Meet the winner and finalists in the “American-grown” edition of FR’s bimonthly flower design contest.

By Nita Robertson, AIFD, CFD

Florists’ Review is excited to present the winner and finalists in our latest “Best in Blooms” contest series. Nearly 40 floral designers from across the country submitted photos of their work for our jury’s consideration. Four florists were chosen to compete in the celebration of “American Grown Flowers and Foliage Month,” which is this month (July).

The four contest entrants featured on these pages were selected to create designs showcasing cut flowers and foliages from four Certified American Grown-member farms: Sun Valley Floral FarmsCamFlorMellano & Company and Continental Floral Greens. The four fantastic florists were each asked to create a design inspired by the theme “American Summer Pastimes.” 

The winner will be featured in a “Florist Spotlight” article in an upcoming issue of Florists’ Review, have her work featured across all of our social media platforms and receive a $500 product credit with our Certified American Grown partners.

For information about how you can enter future editions of the contest, visit our website at floristsreview.com.

Leah McLean, The Salted Image
Certified American Grown

Winner

Leah McLean

The Salted Image

Cranberry Township, Pa.

@thesaltedimage

FR-07-July-22-cover

“I am thoroughly smitten with nature and all things growing. I adore the reduced impact on our planet that growing/buying ‘local’ flowers can have on our communities. As a small-business owner, I am always looking at ways I can support the businesses in my community and support home-grown flowers and producers. I love that American-grown flowers cut down on the environmental impact that comes from shipping flowers worldwide and that we can support companies within our own communities and states.”

About her design, McLean says:

“I was inspired by the color and sweetness of watermelons and how they are a constant presence in our kitchens through the summer months. I thought the color and stripes would pair well with a color palette of pinks and light greens. I hollowed out a watermelon and cut the bottom off so that it would sit level.”

MATERIALS

American Grown Botanicals

• Lilium spp. (Roselily®, double-flowered Oriental lily)

• Tulipa spp. (double-flowered tulip)

• Ranunculus spp. Butterfly series (butterfly Ranunculus, butterfly buttercup, butterfly crowfoot)

• Delphinium scaposum (bare-stem larkspur, tall mountain larkspur, desert larkspur)

• Nigella damascena (love-in-a-mist, devil-in-a-bush, wild fennel)

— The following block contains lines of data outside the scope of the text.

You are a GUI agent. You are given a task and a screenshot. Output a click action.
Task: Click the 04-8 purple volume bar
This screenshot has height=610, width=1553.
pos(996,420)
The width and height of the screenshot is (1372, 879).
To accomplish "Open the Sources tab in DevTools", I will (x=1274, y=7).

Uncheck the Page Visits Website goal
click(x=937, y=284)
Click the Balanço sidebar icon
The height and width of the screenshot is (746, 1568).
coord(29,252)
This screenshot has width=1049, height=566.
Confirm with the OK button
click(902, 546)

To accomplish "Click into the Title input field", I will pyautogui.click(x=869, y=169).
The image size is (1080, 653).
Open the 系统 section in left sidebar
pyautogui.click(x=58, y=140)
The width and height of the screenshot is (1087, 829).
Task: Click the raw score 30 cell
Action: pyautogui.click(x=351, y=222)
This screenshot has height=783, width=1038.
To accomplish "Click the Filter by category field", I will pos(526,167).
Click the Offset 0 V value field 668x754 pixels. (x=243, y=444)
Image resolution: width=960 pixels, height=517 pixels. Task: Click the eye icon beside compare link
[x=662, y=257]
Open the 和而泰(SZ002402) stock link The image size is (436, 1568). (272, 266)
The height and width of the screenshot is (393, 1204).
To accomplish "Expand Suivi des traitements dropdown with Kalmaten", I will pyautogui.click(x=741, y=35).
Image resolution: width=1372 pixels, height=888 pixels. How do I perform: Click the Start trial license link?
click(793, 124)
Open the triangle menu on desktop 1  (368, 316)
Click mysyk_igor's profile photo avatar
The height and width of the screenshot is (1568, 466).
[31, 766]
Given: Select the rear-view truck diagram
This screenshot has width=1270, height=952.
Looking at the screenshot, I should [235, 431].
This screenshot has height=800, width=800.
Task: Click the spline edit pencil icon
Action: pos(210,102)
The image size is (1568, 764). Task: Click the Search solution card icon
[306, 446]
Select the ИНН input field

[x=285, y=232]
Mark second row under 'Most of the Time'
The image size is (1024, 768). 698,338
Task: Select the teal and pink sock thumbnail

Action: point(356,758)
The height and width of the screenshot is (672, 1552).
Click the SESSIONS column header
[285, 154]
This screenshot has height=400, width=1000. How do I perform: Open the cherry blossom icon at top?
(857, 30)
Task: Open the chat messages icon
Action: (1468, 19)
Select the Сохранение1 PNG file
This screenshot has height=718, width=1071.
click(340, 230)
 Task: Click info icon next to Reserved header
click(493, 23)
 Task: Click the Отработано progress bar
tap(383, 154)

• Achillea millefolium (common yarrow, cottage yarrow, Western yarrow, milfoil, devil’s nettle, soldier’s woundwort, thousand leaf)

• Lobularia maritima (sweet alyssum)

• Mentha spp. (mint)

• Pittosporum tenuifolium ‘Variegatum’ (variegated Italian Pittosporum, variegated New Zealand Pittosporum)

• Asparagus virgatus (tree fern, tiki fern, broom fern, African broom fern)

Angela Hall

Flower Lane Design

American Fork, Utah

@flowerlanedesign 

floral swing
Photography by Kennadi Hall
close up of swing
Photography by Kennadi Hall

“I love using American-grown flowers. I live in Utah, in the desert, and am seriously amazed at what our local flowers farms grow. Local Dahlia and Lisianthus are my favorites. I have to ship in a lot of flowers and foliage grown by farmers in California and Oregon during the off seasons, and I’m always amazed at the quality. The Spiraea from Continental Floral Greens is exquisite. Tulips and butterfly Ranunculus from Sun Valley Floral Farms are always stunning. Mellano grows beautiful RanunculusEucalyptus and Dianthus. I love the wide selection that CamFlor has to offer. One of my favorites is jasmine vine, and their color selection of cottage yarrow and their Euphorbia is fabulous!”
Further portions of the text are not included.